Мы только начали работать в Кракове с некоторыми фрагментами текста «Заратустры», без всякой концепции, как вдруг через неделю ко мне приходит письмо от незнакомого мне человека из Германии, переводчика. Он где-то прочел, что я собираюсь ставить «Заратустру», и прислал мне драматическую трилогию немецкого режиссера Айнера Шлифа о Ницше. Я ничего не знал о ней, прочел и понял, что это гениальный текст. Так что этот спектакль сделан на основе двух произведений — Ницше и Шлифа.

«Заратустра» — не только изложение определенной философской системы, но еще и драма возникновения и распада мысли, ошибки, которая существует внутри нее. Ницше пишет о поражении мыслителя. По его мнению, есть три этапа: юношеский — время инициации, затем время зрелости и борьбы, когда мыслитель меняется под воздействием своей мысли. И тут у Ницше есть невероятная фраза: «Твои плоды созрели, но ты не созрел для плодов своих». Мысль созрела в тебе, но сам ты не созрел для нее. Третьим этапом становится поражение философа, поэтому в нашем спектакле безумие Ницше — органическое следствие его пути. Эти три этапа легли в основу нашего триптиха, и в каждой из частей Заратустру играют разные актеры. В финале героем овладевает болезнь — или он переходит на высший этап сознания, с которым у нас нет уже никакого контакта.
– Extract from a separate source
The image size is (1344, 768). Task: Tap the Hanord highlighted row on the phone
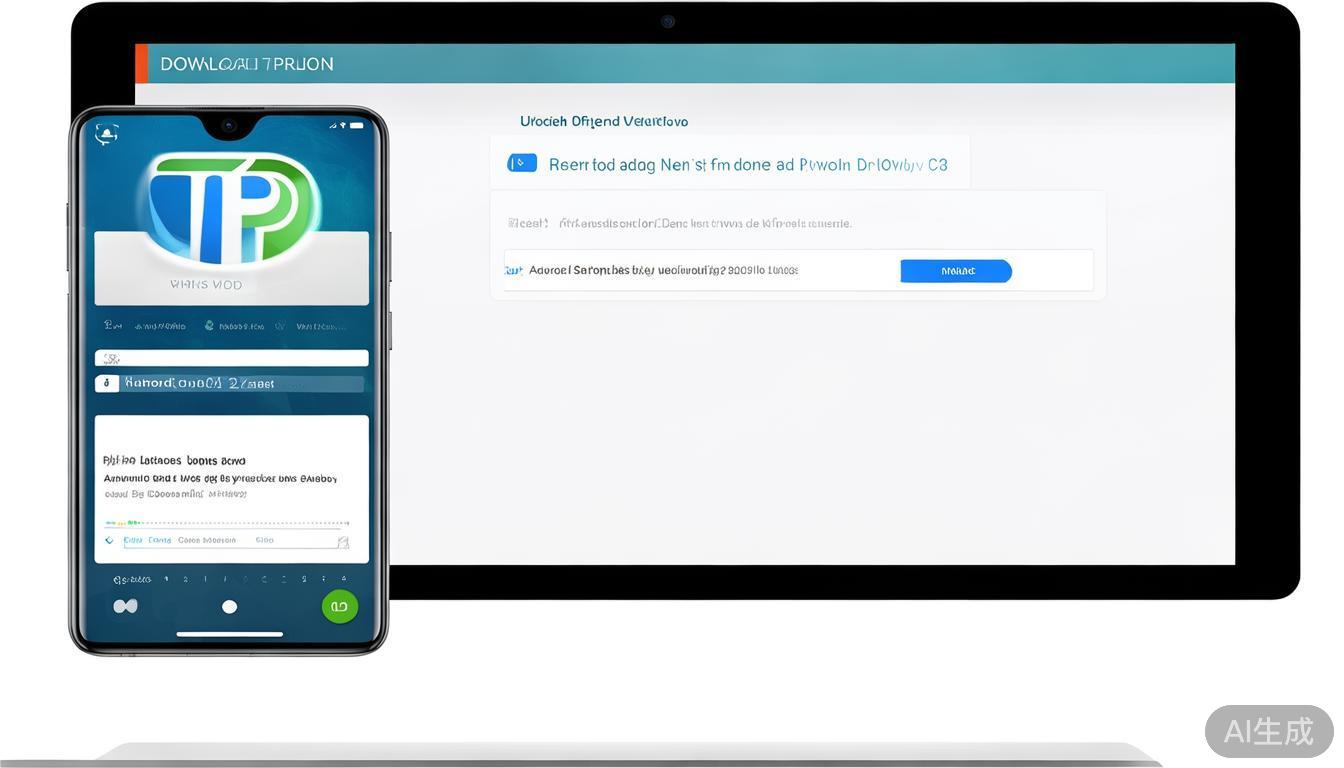240,383
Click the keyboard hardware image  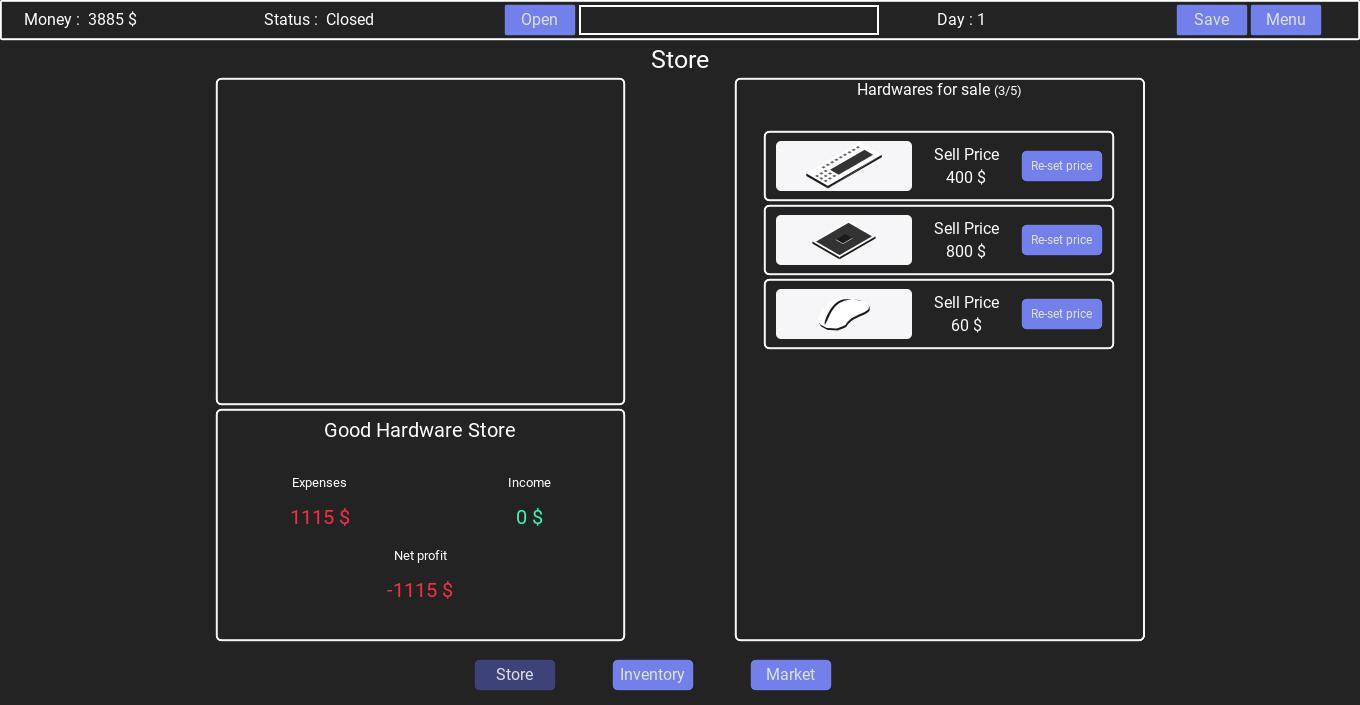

У вас есть универсальный репетиционный метод или вы в каждом случае отталкиваетесь от конкретного материала?

— Каждая работа дает мне надежду на то, что будет найден еще не существующий метод. Вообще все наши способы до сих пор довольно доморощенны. В какой-то момент мы переживаем на репетициях состояние беспомощности перед лицом хаоса, не знаем, как быть, и стараемся побыстрее сделать так, чтобы все снова стало хорошо. Это момент, когда воздушный шар не хочет отрываться от земли, и его пассажиры вроде бы должны выбросить все чемоданы. Конечно, мы взлетаем, но все наши намерения погребены.

Рутина в театре — это всегда поражение. Я думаю, в каждой работе надо чувствовать себя беспомощным, нельзя ссылаться на то, что мы уже умеем. Конечно, наши знания при нас. Но главное в работе — это позволить себе стать шутом. Главное — разрешить себе делать глупости.